In the Rani-ki-Vav, there are as many as fifteen sculptures of Parvati or Gauri, performing austerities. Some of them show the standard iconography, with the divine virgin standing on her mount, the iguana (godha), in the midst of four fire altars, and looking up at the burning Sun in the sky as the fifth fire. This form of self-mortification is called panchagnitapasya, “penance by the five fires”. Sometimes the fire altars or her mount are not represented; but the attributes indicating someone performing sacred acts or penance are always present: matted hair, rosary, pitcher of purifying water, a bunch of grass. In one rare example, Parvati is even shown as lean, wearing a loin cloth, supporting herself on only one leg, thus mortifying herself even more harshly.
The Conjoint Sculptures: Conjoint sculptures are seen where two structural parts of the step well combine. A step well consists of a series of solids and voids, or pavilions and corridor stages. So, on those parts of the structure where two stages of the descent are joined, are images that combine two or more divinities. The conjunction of the images takes different forms. In its simplest form, a divine couple embraces, or two gods who naturally belong together are also paired together, such as two out of the eight Vasus. Two divine forms are synthesized, such as Hari-Hara. Or again, composite images of Vishnu, Shiva, Brahma and the Sun god are represented. And finally, in a most abstract and imaginative manner, the same idea is also stated in images of Parvati’s penance, in which, though Shiva is not present physically, he is the object of Parvati’s contemplation, he is present as an idea.
Commemorating the departed by the Vasus: The various representations of the Vasus in this monument also seem to serve the very purpose of commemorating the departed by employing the myth and its attending motif to reflect the theme of Moksha or liberation from the cycle of rebirths. Deep down inside Udayamati’s well, where the plain wall ends and the top most and lowest of the seven courses of carvings begin, the eight Vasus are seated among other divinities. They have four arms, one pair of hands folded, heads bent reverentially towards the water, the other pair carrying a rosary and a pitcher. They have bovine heads with horns. This ring of carvings is located at what would be the “normal”, or “formal”, level of water in the well – any excess water would flow out into a tank provided for it in front. By creating such a composition, the builder suggests that the water in Udayamati’s well is as sacred as that of the Ganga itself. The imagery of afterlife, of release, of purifying water, and piety, is transparent here. Thus, at a spot deep in the well, 70 feet below the surface, many a times unapproachable, and which receives hardly any natural light; the builder expressed Udayamati’s intention with utmost clarity.

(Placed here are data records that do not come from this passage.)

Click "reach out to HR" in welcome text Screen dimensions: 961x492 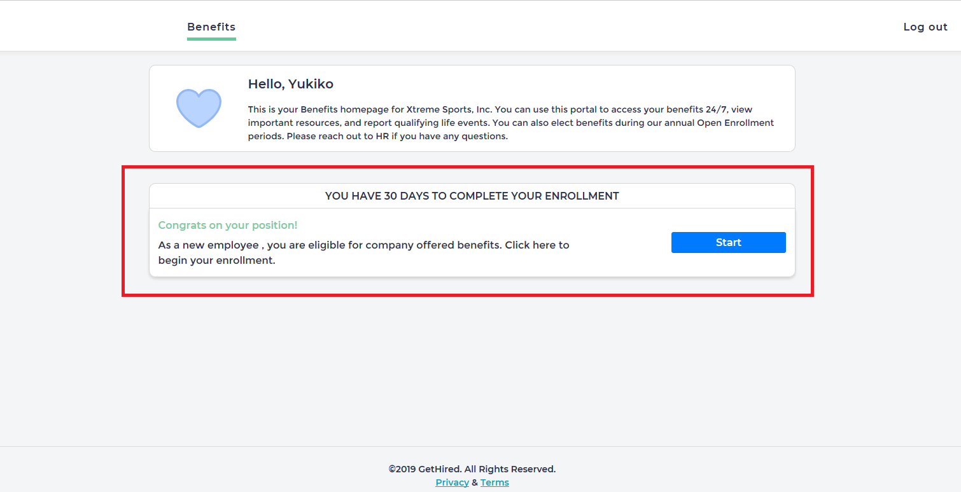click(354, 136)
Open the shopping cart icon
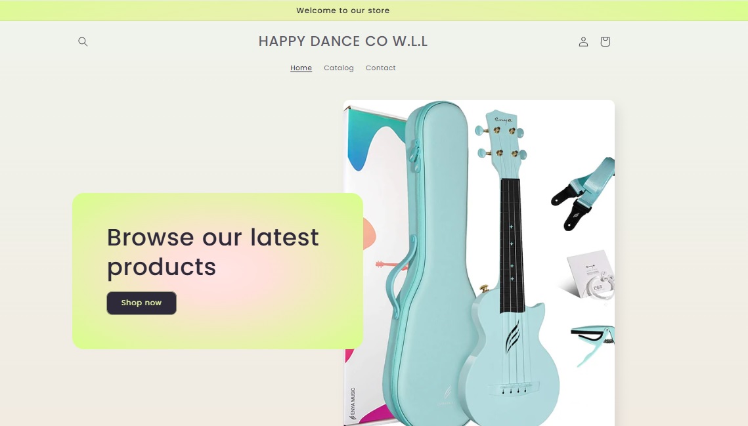 click(605, 41)
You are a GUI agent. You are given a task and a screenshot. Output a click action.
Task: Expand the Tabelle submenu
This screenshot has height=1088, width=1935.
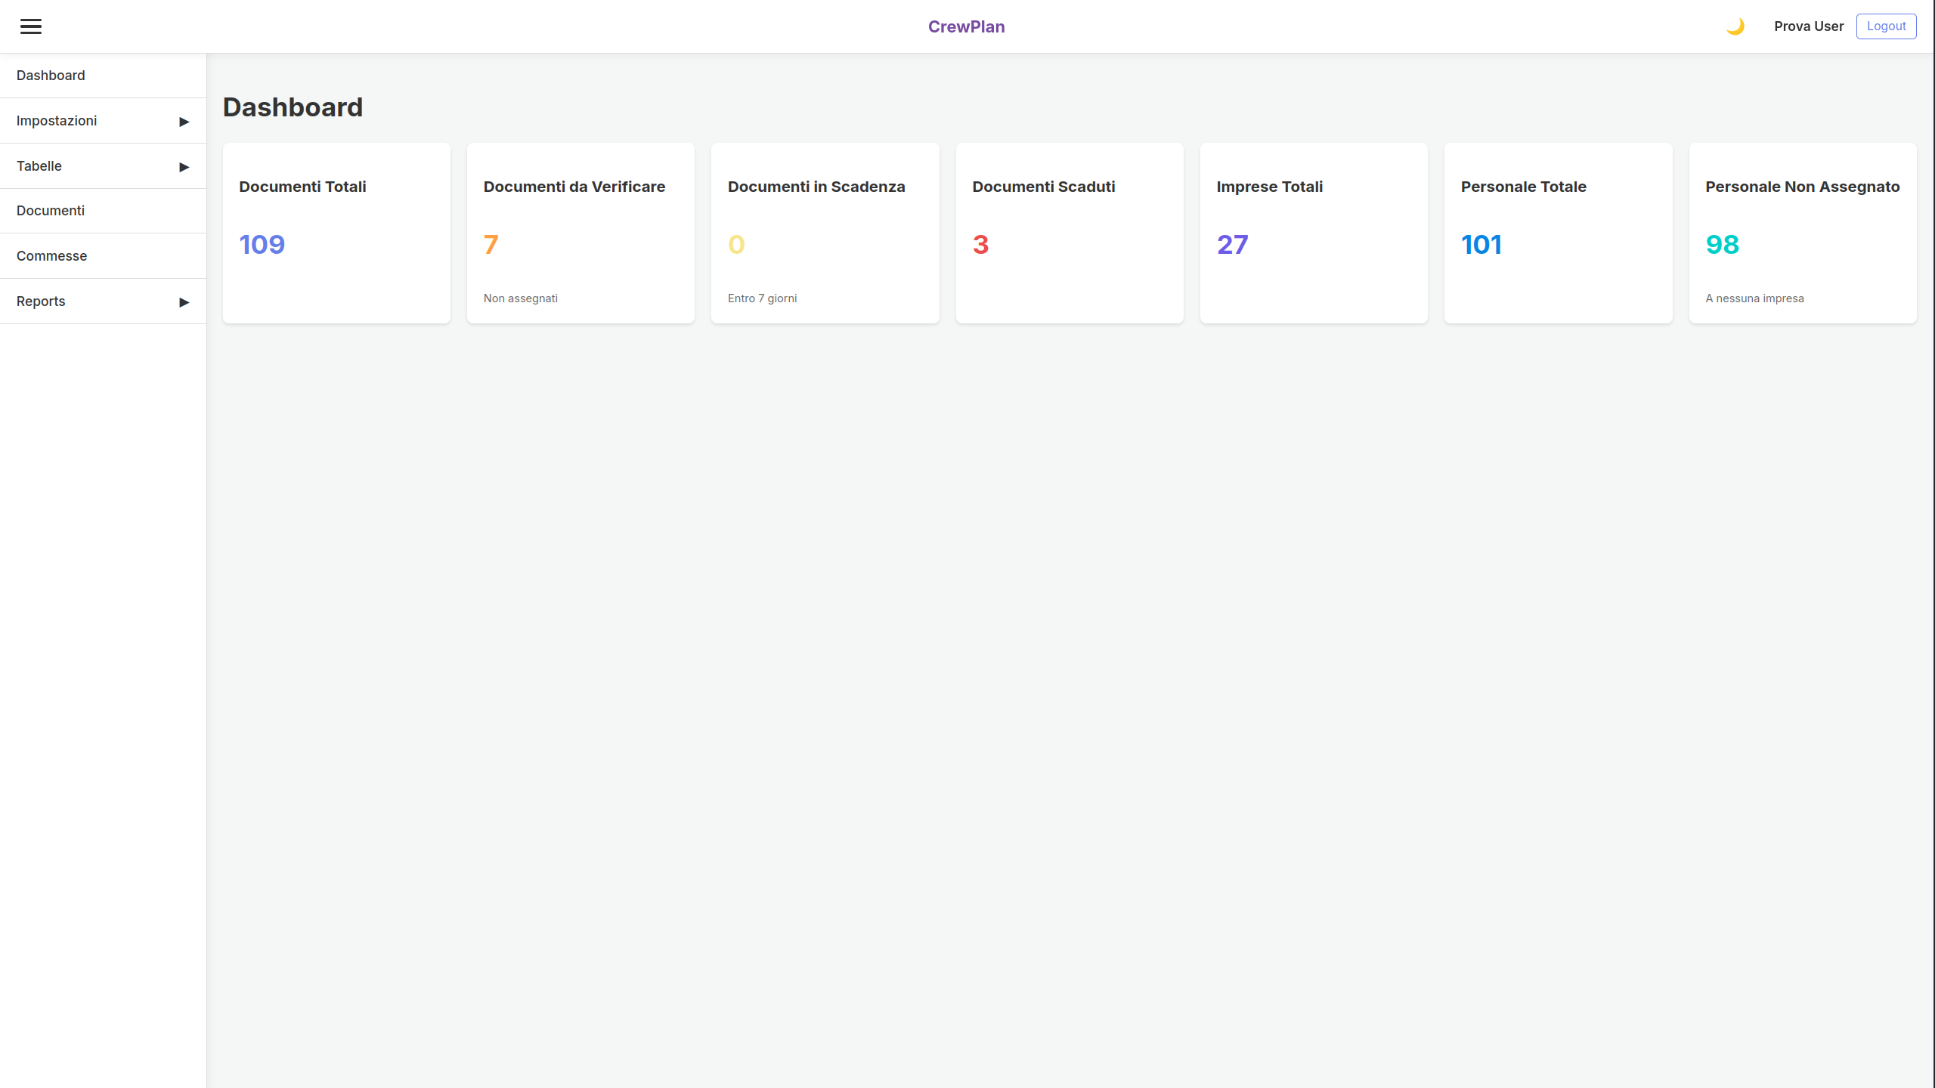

This step well at Patan embodies living beliefs that lie at the very heart of Hindu tradition. Udayamati’s builder has given physical form to these beliefs as they reflect her experience of life and death, thus expressing, in the process, the larger interplay of the spiritual and temporal. Here, mud, stone and water are aesthetically transformed into a drama of the divine, frozen in time.
Visiting Rani ki Vav
Rani-ki-Vav is a convenient 125 km from Ahmedabad in Gujarat by road. Ahmedabad too is full of historical sites which you can read about here. There are 3 trains daily from Ahmedabad to Patan which run painfully slowly, taking 3 hours or more to cover 125 km.